For example, if you’re looking for a place in a UK college studying physiotherapy, and you’re mad into your sports, presenting yourself solely as a putative sports physio would be an error. There’s a lot more to physiotherapy than sprinting onto pitches in front of a TV audience of millions to deal with the stricken star player.
For example, physios work with Cystic Fibrosis sufferers, stroke victims and people who have been in car crashes. And colleges are obliged to produce physios for all aspects of the workplace, not just the sports arena.
This sports-mad young person needs to balance their interview with reference to other elements of their life, or else they run the risk of the interview panel pigeonholing them in the sporting sphere. Have they done voluntary work in a hospital? Any family exposure to non-sports physio?
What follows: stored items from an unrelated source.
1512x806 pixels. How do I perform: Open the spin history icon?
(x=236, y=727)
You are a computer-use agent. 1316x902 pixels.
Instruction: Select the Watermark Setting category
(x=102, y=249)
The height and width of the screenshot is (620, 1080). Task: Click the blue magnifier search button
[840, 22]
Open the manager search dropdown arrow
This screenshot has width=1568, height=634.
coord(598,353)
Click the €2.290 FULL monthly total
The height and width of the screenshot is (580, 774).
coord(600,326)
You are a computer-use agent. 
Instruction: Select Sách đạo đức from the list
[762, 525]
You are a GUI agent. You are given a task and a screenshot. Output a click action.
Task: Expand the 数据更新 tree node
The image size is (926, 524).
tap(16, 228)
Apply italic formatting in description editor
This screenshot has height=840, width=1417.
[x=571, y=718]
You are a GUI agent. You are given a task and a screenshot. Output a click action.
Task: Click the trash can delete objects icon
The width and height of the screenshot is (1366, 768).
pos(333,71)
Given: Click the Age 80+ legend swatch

This applies right across the board. If you’re strong in one area, make sure it is not costing you somewhere else. Bring balance and a range of skills, experience and knowledge to the interview so they have multiple reasons to take you on.
This applies to the journalist in the making who could allow themselves to be pigeonholed as a music writer if that’s their primary interest. Or the aspiring schoolteacher who has a deep interest in the Irish language – but a lot more besides.
Be aware of what your ‘lot more besides’ is and get that across in the interview. Show them the full extent of your interest and abilities.